**Kutipan Halaman:**
>>>

Di Inggris Raya, perlindungan terhadap ibu menyusui di ruang publik diatur dalam Sex Discrimination Act 1975 dan Equality Act 2010. 

Belanda punya undang-undang yang secara spesifik mengatur tentang penyusuan di tempat kerja, di mana pemberi kerja wajib menyediakan ruang laktasi yang layak untuk 9 bulan pertama setelah kelahiran dan menjamin 25% dari jam kerja karyawan tersebut digunakan untuk menyusui. 

Negara-negara Skandinavia dengan tingkat kesetaraan gendernya yang termasuk terbaik di dunia, serius mengkampanyekan pentingnya laktasi dan masyarakat tidak mempermasalahkan ibu-ibu yang menyusui di ruang publik. 

Di Amerika Serikat, aturan terkait laktasi berbeda antar negara bagian. Saat ini, setidaknya telah ada 34 negara bagian yang memiliki undang-undang yang jelas terkait menyusui di ruang publik.

<<<

**Daftar Tersimpan:**

>>>

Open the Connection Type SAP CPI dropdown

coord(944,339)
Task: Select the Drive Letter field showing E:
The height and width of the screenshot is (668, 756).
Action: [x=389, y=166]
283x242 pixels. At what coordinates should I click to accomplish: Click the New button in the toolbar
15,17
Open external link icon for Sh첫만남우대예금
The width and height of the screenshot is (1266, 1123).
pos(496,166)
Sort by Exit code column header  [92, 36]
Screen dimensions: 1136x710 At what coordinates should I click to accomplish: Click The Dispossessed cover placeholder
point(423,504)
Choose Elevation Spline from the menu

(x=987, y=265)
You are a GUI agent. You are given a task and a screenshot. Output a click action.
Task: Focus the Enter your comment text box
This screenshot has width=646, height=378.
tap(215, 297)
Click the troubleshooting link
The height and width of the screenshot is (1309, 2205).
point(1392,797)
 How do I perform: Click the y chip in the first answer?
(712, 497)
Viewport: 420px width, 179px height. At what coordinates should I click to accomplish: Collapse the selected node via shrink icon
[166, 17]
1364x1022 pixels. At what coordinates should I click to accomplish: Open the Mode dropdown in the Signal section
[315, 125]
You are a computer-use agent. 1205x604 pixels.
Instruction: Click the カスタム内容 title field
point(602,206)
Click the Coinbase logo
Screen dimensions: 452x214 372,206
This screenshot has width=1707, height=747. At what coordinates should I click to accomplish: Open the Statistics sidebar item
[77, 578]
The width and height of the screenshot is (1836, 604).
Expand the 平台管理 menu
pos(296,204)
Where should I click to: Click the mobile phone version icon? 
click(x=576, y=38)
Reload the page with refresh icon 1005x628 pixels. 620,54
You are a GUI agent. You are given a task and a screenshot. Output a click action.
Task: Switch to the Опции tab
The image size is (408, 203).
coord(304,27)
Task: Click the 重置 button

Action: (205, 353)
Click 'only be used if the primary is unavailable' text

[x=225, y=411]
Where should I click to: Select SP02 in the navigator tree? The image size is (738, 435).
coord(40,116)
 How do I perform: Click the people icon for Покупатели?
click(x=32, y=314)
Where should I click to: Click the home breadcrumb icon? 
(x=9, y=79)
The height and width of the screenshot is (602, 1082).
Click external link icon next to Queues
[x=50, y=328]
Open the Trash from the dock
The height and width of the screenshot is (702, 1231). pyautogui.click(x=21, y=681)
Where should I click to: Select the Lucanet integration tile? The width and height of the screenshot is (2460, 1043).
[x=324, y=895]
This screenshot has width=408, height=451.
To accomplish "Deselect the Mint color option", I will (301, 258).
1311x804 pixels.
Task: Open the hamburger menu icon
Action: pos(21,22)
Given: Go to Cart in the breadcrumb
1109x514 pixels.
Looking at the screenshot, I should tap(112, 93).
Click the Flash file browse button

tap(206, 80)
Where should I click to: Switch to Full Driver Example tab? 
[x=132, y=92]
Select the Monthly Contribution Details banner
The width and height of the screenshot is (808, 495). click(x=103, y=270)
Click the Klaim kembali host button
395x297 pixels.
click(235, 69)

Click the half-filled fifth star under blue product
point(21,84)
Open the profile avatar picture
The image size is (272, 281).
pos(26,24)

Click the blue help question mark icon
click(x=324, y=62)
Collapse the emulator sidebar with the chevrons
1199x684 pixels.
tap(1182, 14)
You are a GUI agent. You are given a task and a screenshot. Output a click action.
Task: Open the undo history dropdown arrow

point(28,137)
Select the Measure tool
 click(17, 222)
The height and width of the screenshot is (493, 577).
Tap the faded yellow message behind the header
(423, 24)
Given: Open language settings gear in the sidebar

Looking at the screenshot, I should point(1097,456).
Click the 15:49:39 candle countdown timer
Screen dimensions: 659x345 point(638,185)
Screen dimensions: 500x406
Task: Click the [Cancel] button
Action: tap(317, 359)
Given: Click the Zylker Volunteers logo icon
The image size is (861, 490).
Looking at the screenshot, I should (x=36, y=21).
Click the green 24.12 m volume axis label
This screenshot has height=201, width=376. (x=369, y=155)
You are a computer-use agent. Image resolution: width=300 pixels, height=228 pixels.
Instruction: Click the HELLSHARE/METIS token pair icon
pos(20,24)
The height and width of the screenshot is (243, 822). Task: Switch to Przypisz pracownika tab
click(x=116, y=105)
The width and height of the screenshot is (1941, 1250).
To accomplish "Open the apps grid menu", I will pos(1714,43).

<<<

**Tugas Dikerjakan:** Salin utuh kutipan di atas tentang aturan menyusui di berbagai negara, tanpa mengubah atau melewatkan satu kata pun.

**Hasil Latihan:**
Di Inggris Raya, perlindungan terhadap ibu menyusui di ruang publik diatur dalam Sex Discrimination Act 1975 dan Equality Act 2010. 

Belanda punya undang-undang yang secara spesifik mengatur tentang penyusuan di tempat kerja, di mana pemberi kerja wajib menyediakan ruang laktasi yang layak untuk 9 bulan pertama setelah kelahiran dan menjamin 25% dari jam kerja karyawan tersebut digunakan untuk menyusui. 

Negara-negara Skandinavia dengan tingkat kesetaraan gendernya yang termasuk terbaik di dunia, serius mengkampanyekan pentingnya laktasi dan masyarakat tidak mempermasalahkan ibu-ibu yang menyusui di ruang publik. 

Di Amerika Serikat, aturan terkait laktasi berbeda antar negara bagian. Saat ini, setidaknya telah ada 34 negara bagian yang memiliki undang-undang yang jelas terkait menyusui di ruang publik.